Microbial diversity in the SHIME ex vivo model displayed via non-metric multidimensional scaling shows how microbial dynamics are affected by incubation time, GOS, and preconditioning. Dots represent individual samples and are colored by different metadata attributes on each subplot A-C. Cluster separations were confirmed by permutational analysis of variance (PERMANOVA) at α = 0.05. Distance between dots represents the similarity of the underlying microbial community composition. Samples having a more similar microbial community composition are closer to each other and vice versa. (A) Diversity is shaped foremost by incubation time, as the distinct clusters are translated in the horizontal direction after 48 h. (B) For long incubation times, galacto-oligosaccharide (GOS) addition becomes a major factor determining microbial composition and divides communities that are associated with GOS addition and those who are not. Indeed, after 48 h incubation, clusters split solely based on GOS addition.
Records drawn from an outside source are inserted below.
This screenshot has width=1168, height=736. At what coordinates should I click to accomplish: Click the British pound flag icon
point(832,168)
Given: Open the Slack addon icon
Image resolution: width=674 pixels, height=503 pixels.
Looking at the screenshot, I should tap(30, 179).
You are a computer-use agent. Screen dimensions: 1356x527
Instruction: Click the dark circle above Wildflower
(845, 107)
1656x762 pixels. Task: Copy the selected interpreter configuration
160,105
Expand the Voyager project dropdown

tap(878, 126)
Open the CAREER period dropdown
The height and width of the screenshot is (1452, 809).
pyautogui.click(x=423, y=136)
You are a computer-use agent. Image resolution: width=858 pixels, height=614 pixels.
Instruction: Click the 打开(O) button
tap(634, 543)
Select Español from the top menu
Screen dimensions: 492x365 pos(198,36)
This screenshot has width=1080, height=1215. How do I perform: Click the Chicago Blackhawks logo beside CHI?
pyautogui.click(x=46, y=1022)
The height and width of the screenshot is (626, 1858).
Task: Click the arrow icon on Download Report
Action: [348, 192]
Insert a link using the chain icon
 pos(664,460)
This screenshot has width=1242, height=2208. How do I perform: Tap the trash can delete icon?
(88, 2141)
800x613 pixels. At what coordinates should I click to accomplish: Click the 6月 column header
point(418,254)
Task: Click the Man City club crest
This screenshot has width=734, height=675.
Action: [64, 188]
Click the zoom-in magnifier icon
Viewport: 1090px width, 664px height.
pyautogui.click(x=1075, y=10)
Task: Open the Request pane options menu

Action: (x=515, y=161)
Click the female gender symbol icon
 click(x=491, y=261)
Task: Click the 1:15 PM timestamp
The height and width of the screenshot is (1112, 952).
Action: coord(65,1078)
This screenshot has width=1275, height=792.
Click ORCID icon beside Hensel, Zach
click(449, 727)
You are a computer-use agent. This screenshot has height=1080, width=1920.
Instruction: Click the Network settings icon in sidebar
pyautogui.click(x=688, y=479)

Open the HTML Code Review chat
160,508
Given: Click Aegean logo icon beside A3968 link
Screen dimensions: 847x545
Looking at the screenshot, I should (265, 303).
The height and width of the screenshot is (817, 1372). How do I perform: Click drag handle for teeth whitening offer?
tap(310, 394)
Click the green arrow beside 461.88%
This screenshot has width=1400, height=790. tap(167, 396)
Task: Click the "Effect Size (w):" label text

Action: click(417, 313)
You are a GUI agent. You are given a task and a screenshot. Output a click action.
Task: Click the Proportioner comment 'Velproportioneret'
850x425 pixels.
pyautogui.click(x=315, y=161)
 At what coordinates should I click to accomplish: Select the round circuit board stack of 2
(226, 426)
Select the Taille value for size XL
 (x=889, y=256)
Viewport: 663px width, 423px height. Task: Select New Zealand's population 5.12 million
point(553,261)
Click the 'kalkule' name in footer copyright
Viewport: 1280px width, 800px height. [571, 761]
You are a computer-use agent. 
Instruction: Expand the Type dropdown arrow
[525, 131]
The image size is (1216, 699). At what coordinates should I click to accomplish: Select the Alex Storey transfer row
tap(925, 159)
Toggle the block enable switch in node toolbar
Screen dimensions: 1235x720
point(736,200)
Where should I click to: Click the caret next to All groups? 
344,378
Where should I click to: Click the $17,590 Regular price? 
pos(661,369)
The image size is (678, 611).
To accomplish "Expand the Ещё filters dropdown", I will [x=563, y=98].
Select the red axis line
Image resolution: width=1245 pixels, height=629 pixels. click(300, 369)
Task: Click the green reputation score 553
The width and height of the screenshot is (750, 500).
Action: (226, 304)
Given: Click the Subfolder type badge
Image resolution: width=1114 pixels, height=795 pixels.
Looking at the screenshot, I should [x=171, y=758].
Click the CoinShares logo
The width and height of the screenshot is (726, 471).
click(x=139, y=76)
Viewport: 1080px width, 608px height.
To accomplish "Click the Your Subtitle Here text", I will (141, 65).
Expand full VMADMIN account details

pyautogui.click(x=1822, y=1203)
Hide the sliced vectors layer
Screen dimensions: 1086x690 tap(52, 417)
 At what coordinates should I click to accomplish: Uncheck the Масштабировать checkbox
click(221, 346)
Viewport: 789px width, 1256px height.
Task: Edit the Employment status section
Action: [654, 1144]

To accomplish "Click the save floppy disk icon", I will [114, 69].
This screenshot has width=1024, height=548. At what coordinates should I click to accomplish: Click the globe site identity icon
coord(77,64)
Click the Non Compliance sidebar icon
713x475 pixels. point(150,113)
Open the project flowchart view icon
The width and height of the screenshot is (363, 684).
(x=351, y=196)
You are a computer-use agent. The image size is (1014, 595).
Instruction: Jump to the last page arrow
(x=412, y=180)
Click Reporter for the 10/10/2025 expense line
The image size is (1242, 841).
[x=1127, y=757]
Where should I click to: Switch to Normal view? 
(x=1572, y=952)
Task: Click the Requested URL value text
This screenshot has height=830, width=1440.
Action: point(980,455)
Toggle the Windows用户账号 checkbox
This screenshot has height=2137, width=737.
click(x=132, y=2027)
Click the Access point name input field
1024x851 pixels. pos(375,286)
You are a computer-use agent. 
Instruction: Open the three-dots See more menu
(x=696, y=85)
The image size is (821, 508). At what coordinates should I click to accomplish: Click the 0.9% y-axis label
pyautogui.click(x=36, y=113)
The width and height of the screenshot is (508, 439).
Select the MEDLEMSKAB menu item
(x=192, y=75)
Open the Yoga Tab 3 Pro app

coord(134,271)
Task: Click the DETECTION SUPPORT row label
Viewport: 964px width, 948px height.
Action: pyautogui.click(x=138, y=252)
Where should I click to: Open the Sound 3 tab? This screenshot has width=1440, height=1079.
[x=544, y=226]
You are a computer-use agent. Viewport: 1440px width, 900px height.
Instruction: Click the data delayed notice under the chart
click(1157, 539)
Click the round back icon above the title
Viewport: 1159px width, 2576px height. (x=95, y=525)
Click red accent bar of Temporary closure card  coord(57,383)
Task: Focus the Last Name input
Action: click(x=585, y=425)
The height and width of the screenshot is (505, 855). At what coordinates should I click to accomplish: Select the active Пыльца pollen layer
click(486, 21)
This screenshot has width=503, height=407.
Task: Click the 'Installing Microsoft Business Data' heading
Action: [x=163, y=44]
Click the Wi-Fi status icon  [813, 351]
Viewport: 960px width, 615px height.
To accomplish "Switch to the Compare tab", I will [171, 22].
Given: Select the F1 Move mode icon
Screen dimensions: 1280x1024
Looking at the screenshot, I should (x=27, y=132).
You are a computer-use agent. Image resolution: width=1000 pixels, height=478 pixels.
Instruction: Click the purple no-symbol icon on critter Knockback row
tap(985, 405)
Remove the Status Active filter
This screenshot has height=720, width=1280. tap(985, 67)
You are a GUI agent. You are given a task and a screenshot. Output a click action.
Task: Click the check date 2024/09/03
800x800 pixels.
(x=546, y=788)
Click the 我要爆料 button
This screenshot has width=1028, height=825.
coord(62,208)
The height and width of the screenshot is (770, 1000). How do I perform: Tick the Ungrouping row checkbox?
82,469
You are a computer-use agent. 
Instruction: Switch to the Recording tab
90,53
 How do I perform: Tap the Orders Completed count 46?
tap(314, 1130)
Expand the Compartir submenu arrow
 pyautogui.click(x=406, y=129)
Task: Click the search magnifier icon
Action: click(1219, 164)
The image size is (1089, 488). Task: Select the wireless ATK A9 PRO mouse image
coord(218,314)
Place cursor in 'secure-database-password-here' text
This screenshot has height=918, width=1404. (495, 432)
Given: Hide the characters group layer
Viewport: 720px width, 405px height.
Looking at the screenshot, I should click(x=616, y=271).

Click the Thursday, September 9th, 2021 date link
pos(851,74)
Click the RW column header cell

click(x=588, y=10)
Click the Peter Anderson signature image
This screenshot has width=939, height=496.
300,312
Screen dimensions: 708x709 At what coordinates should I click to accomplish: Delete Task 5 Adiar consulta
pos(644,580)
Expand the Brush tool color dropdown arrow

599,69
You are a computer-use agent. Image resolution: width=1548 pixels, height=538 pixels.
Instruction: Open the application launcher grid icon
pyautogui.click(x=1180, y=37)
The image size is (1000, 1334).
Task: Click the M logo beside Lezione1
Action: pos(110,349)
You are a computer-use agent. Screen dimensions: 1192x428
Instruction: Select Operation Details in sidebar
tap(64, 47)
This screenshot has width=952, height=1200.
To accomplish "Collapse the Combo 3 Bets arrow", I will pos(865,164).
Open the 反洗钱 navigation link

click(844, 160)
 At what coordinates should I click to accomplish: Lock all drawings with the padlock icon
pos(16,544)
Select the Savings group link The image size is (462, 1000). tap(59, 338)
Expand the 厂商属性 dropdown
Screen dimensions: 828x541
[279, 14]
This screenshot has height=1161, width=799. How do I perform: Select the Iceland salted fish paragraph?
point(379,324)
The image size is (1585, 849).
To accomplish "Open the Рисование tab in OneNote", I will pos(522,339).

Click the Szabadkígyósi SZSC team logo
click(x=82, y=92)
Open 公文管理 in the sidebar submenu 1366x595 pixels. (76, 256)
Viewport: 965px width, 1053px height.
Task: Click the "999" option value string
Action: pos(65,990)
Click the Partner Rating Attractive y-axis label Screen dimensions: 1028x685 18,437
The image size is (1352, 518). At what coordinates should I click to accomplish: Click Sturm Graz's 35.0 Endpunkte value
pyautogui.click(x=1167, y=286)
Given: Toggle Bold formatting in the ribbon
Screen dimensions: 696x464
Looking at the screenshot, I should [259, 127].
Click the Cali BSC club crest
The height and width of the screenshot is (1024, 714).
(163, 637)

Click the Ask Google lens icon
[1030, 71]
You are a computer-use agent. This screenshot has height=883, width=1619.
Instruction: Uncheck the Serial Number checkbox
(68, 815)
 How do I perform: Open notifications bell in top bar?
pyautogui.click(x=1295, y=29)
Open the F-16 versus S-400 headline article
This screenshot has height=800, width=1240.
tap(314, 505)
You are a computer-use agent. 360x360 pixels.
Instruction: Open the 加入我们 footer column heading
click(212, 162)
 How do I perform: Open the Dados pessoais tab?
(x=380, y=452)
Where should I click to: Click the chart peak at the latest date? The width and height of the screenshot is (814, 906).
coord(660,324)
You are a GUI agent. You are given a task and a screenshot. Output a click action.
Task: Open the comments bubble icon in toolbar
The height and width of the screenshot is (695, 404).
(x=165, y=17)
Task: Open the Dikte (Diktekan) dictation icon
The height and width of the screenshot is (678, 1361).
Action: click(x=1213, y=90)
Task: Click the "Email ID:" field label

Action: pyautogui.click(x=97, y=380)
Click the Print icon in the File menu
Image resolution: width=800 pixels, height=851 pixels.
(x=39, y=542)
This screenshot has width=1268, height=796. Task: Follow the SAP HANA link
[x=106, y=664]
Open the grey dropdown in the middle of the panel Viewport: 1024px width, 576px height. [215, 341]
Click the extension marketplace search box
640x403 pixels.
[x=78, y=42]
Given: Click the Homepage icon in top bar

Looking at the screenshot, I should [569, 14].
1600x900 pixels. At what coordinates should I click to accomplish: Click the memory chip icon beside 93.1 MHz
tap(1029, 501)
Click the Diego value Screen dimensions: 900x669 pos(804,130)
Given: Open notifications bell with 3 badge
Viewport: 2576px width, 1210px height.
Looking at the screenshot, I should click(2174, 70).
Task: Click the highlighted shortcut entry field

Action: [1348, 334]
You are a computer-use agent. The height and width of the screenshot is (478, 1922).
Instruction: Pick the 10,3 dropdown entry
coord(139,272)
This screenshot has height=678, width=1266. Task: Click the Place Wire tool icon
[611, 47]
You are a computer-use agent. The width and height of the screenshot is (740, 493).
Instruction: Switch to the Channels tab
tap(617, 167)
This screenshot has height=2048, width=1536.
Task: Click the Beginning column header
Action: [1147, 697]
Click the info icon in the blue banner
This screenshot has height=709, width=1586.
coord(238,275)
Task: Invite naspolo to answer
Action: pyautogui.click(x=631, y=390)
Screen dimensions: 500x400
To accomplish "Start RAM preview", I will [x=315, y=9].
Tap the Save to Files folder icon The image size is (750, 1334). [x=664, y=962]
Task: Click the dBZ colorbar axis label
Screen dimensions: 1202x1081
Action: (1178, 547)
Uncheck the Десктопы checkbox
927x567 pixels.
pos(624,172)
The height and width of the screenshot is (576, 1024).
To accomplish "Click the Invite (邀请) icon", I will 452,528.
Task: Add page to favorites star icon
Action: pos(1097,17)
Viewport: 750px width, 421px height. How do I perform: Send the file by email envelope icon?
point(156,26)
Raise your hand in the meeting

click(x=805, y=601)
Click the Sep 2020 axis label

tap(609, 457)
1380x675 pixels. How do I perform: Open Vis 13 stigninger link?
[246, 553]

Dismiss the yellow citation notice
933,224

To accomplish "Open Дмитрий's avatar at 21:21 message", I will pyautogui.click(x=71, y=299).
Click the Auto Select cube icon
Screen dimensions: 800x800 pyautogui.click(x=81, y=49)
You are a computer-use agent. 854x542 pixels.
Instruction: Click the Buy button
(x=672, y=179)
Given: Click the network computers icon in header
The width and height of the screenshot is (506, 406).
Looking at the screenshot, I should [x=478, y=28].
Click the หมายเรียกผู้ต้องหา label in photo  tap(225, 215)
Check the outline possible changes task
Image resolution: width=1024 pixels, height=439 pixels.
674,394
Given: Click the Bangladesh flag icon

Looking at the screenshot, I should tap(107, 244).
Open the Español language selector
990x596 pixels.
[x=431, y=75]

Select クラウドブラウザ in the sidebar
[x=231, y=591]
A similar pattern is found for the microbial metabolite profiles (Fig. 2A). (C) Community composition is determined by Limosilactobacillus reuteri DSM 17938 addition but not by preconditioning. There are distinct clusters based on whether L. reuteri was added or not. This shows that L. reuteri DSM 17938 preconditioning does not affect the underlying microbial community composition differently from non-preconditioned L. reuteri DSM 17938.

Figure 4

Limosilactobacillus reuteri levels after 48 h of ex vivo colonic incubation replicates (n = 3) are highest in presence of GOS. The taxon detected corresponds with high confidence to Limosilactobacillus reuteri DSM 17938 (see Sect. 2.2 “Galacto-oligosaccharide addition affects microbial overall community composition, while preconditioning enhances engraftment of L. reuteri DSM 17938” for a detailed explanation). The taxon Limosilactobacillus reuteri is not detected when L. reuteri DSM 17938 is not added (Infant formula only and Infant formula + GOS conditions), which validates the pipeline used. Relative abundances as determined by combining 16S rRNA sequencing and flow cytometry. Limosilactobacillus reuteri is detectable after 48 h only when adding galacto-oligosaccharides (GOS), showing that GOS addition enhances survival and successful engraftment of the strain. Preconditioning the strain results in higher abundances after 48 h, showing that preconditioning boosts engraftment when combined with GOS. Pairwise p-values are denoted with a bracket. All differences between normal L. reuteri DSM 17938 with GOS or preconditioned L. reuteri DSM 17938 with GOS and any other condition is significant. Notably, the preconditioned L. reuteri + GOS condition is significantly different from all other conditions, including the corresponding condition with non-preconditioned L. reuteri DSM 17938.

Figure 5

Galacto-oligosaccharide (GOS) addition and Limosilactobacillus reuteri DSM 17938 preconditioning enhance osteoblastogenesis. MC3T3-E1 cells were exposed to end products obtained after ex vivo colonic incubation. Error bars represent standard errors of replicate means. Pairwise p-values are denoted with a bracket. (A) Osteoblast motility assessed by the average speed of scratch closure assays (n = 16). (B) Osteoblast differentiation assessed by alkaline phosphatase activity normalized by infant formula condition (n = 18). (C) Osteoblast mineralization assessed Alizarin Red S optical density absorption (n = 9). (D) Osteoblast differentiation assessed by marker gene expression (Ctnnb1, Atf4, and Ocn) when exposed to short-chain fatty acids cocktails (n = 12). Cocktails mirror the ratios of acetate, propionate and butyrate obtained with the ex vivo colonic incubation.